Student Research Spotlight - Elijah Carroll
Elijah Carroll won second place in the oral presentation category, University-Wide Undergraduate Student Winners in Science, Technology, Engineering and Mathematics, during the virtual 2021 Auburn Research: Student Symposium.
Hometown: Bridgeport, Illinois, and Opelika, Alabama
Degree and major: Bachelor of Science in Organismal Biology
College: College of Sciences and Mathematics
Department: Research in the College of Agriculture’s Department of Entomology and Plant Pathology
Class year: 2021
Faculty mentor: David Held
Seasonal Visitation of Insects to Honeydew on Crape Myrtle Trees in Urban Landscapes
What are you researching?
Certain sap-sucking insects, including soft scales and aphids, excrete a unique, sugar-rich waste called honeydew as a result of feeding on plant phloem. Honeydew is an important sugar resource for many beneficial insect species, including many bees, wasps and flies. Crape myrtle bark scale and aphids, common sap-sucking pests on crape myrtle trees, produce copious amounts of honeydew. Our research has shown that honeydew production and the presence of beneficial insects is seasonally variable on infested crape myrtle trees throughout the year.
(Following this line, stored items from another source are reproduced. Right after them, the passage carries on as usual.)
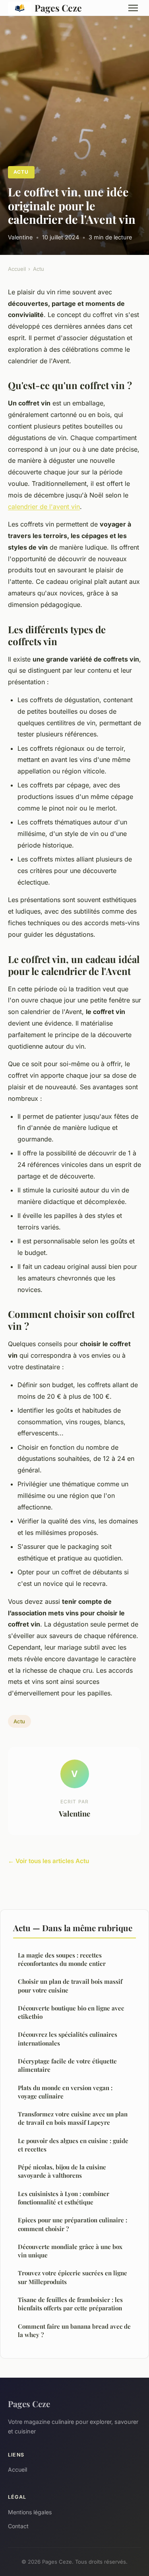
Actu (21, 172)
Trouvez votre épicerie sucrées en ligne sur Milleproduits (72, 2277)
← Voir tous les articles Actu (48, 1861)
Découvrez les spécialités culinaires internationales (67, 2038)
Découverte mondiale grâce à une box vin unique (70, 2251)
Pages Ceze (58, 8)
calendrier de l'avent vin (44, 507)
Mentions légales (30, 2512)
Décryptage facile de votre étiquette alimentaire (67, 2065)
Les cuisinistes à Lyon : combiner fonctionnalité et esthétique (63, 2198)
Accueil (17, 269)
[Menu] (133, 8)
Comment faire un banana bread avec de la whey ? (74, 2330)
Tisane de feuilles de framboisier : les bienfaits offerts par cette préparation (70, 2304)
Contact (18, 2526)
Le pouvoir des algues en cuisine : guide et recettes (73, 2145)
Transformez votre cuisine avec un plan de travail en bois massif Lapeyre (73, 2118)
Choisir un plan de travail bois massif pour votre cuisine (70, 1985)
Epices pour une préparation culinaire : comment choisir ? (72, 2224)
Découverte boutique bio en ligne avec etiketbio (71, 2012)
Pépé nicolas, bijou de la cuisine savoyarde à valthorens (62, 2171)
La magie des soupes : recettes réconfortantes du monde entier (62, 1959)
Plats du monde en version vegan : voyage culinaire (65, 2092)
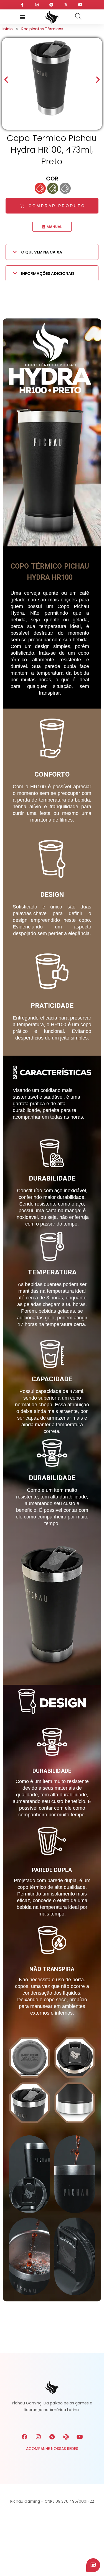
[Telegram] (52, 2437)
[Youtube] (80, 2437)
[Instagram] (38, 2437)
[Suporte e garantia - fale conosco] (93, 2565)
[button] (22, 16)
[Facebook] (24, 2437)
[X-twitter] (66, 2437)
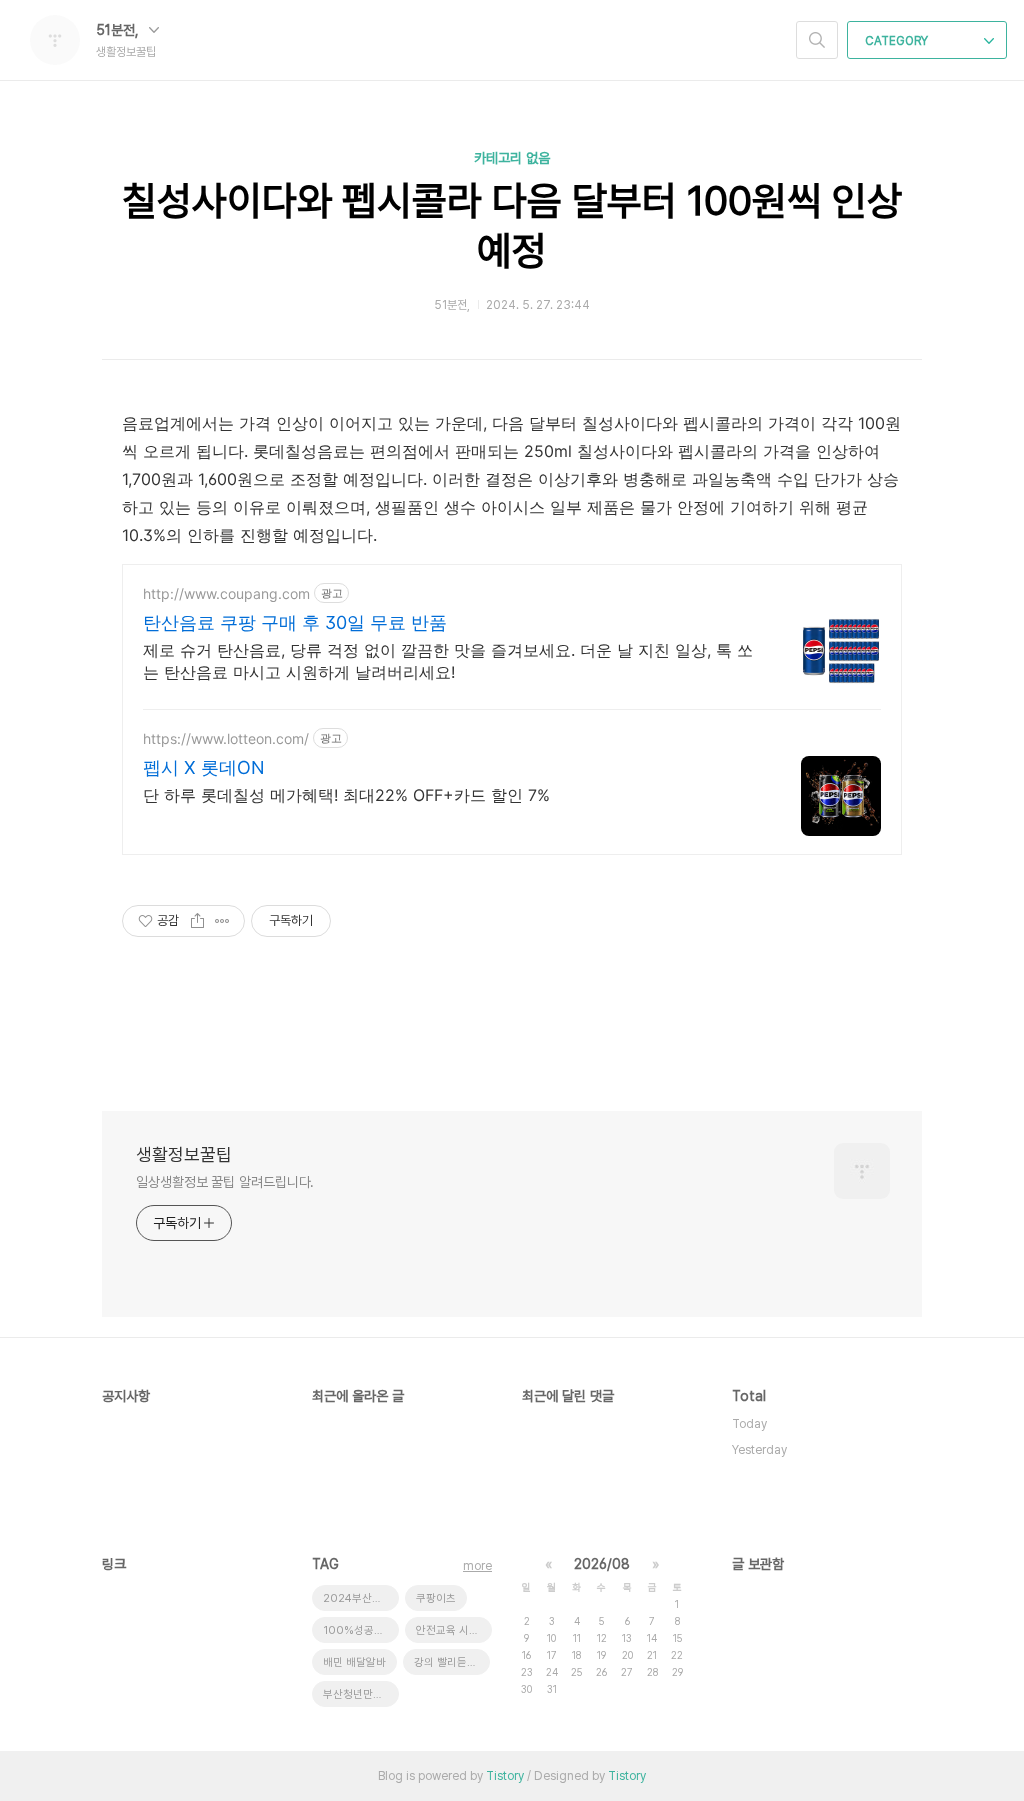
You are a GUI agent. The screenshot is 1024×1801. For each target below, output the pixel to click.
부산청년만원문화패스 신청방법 (361, 1694)
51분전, (119, 30)
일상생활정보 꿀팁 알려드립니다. (225, 1182)
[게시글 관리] (222, 921)
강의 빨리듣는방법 (452, 1662)
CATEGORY (898, 41)
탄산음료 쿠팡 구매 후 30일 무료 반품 (295, 622)
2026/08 (602, 1564)
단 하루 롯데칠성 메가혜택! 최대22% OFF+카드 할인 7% (346, 795)
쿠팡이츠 (436, 1598)
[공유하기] (197, 921)
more (477, 1566)
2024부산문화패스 (361, 1598)
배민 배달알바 (354, 1662)
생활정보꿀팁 (184, 1154)
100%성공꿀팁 (358, 1630)
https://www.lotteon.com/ (226, 738)
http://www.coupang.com (226, 593)
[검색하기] (817, 40)
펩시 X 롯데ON (204, 767)
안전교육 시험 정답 (454, 1630)
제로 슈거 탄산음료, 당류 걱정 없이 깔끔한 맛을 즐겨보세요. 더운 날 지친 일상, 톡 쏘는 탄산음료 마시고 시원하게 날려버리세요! (448, 661)
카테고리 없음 (512, 158)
How could the results benefit individuals, agencies or companies?
Insecticides are commonly needed to reduce or eliminate sap-sucking insect pests on crape myrtle trees. However, systemic insecticides used for control may pass through those insects before they die and into honeydew. Tainted honeydew poses a threat to populations of natural enemies (insect species that provide free pest control), pollinators and other beneficial insects that use honeydew as food. Arborists or homeowners who need to control these pests can make applications at times when honeydew production or visitation by beneficial insects, or both, are low.
Tell us why you enjoy research.
I enjoy research because it provides me with the opportunity to be a problem-solver and a narrator. Research often stems from a problem, and the results of the research tell a small piece, a chapter if you will, of a broader story.
What advice would you give to other students considering doing a research project?
My advice is to not be discouraged by failure. In my experience, failures during research have provided crucial opportunities to learn and think critically. Additionally, never hesitate to ask questions and seek advice from faculty mentors and graduate students.
Tell us about any hobbies or activities you enjoy.
In my free time I like to go hiking, photograph fauna and flora and play guitar. Currently, I am in the process of identifying photographed insects and plants found in Chewacla State Park, Tuskegee National Forest and other surrounding areas. I am in the process of uploading these photos into a national database to be accessed and utilized by the public.